Calm to Chaos Project

Calm to Chaos emerged in the aftermath of a sudden natural disaster.

In December 2023 (Christmas), Tamborine Mountain was struck by a freak tornado that left the area without power and in a prolonged state of emergency. The work was made during this period, sitting without electricity, time stretched, and attention turned inward while trying to process what had just occurred.

The project consists of a series of small mixed-media works on watercolour paper. Working at an intimate scale allowed for immediacy and responsiveness. Materials were layered, disrupted, and revisited, mirroring the oscillation between stillness and instability present in the days following the event.

Rather than illustrating the disaster directly, the works capture the psychological residue, shifts in rhythm, uncertainty, and moments of quiet observation punctuated by rupture. Gesture, mark-making, and surface become a way of holding experience when language feels insufficient.

Calm to Chaos sits within the broader practice as a time-bound response: a contained period where making functioned as both processing and grounding, allowing movement through uncertainty without the pressure of resolution.
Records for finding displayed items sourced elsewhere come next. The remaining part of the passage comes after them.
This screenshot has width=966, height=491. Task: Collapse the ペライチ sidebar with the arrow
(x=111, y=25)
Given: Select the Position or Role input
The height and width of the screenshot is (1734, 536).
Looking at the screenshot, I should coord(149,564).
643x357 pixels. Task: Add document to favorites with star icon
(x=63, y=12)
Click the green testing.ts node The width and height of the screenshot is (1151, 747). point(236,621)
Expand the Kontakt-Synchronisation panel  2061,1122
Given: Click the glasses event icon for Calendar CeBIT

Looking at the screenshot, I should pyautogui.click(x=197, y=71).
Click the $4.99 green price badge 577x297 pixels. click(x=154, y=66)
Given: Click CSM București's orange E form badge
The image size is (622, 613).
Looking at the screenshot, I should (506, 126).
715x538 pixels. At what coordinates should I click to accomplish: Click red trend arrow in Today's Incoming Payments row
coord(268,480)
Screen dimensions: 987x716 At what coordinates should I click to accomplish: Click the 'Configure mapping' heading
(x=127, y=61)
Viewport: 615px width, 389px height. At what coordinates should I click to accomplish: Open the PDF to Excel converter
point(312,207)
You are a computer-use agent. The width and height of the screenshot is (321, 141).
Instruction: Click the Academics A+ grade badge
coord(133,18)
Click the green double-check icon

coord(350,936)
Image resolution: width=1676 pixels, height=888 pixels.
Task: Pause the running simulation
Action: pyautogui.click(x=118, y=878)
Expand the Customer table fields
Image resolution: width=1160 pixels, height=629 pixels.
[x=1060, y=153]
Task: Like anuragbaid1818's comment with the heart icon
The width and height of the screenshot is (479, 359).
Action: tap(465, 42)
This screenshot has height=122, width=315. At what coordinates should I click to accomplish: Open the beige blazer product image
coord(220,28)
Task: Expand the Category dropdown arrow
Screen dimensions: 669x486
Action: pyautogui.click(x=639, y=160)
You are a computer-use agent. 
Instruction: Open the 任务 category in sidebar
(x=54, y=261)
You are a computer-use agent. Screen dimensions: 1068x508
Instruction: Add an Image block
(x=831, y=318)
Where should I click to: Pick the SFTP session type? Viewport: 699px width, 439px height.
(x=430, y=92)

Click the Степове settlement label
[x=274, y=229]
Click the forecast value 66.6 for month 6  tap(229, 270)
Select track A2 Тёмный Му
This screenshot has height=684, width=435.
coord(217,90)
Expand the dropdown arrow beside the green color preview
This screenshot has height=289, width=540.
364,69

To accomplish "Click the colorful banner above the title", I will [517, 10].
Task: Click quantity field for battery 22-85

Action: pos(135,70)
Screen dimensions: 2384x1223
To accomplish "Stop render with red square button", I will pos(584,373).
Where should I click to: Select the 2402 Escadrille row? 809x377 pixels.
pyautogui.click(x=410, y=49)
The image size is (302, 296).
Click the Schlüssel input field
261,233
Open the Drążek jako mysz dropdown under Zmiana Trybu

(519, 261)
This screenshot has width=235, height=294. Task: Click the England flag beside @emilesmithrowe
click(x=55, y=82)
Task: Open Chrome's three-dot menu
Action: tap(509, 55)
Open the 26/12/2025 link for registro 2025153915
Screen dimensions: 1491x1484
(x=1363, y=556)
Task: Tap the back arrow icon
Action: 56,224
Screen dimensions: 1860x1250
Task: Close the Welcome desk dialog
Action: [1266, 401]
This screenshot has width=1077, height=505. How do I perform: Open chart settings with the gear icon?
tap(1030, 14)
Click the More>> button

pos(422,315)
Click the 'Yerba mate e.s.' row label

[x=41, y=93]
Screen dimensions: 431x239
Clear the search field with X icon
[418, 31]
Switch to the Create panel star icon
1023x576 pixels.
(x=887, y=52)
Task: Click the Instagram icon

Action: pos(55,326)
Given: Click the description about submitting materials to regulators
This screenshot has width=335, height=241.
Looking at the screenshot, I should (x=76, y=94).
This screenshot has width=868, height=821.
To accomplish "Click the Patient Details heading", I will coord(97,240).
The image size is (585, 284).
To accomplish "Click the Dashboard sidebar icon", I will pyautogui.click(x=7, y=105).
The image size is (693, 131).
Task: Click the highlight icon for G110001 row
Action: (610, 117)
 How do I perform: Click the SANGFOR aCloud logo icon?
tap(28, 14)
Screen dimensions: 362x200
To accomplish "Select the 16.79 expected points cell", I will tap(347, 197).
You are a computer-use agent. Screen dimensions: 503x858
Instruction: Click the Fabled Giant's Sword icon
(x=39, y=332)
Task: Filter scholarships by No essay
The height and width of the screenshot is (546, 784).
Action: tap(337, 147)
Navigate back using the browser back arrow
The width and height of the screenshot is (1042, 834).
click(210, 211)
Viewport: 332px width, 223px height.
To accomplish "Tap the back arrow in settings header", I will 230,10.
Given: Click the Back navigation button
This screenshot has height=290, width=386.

Into the Chaos” was entered into the Brunswick Street Gallery’s Small Works Art Prize in 2024.

This project holds particular significance in its details. Working in mixed media allowed thoughts and feelings to be layered into the surface — often subtly, sometimes in tension with one another. Texture and mark-making became a way of recording experience beyond the visible composition.

These closeups reveal the quieter moments within the work: traces of decision, hesitation, and return. The surfaces carry their own rhythm, where meaning gathers through repetition and restraint rather than singular gestures.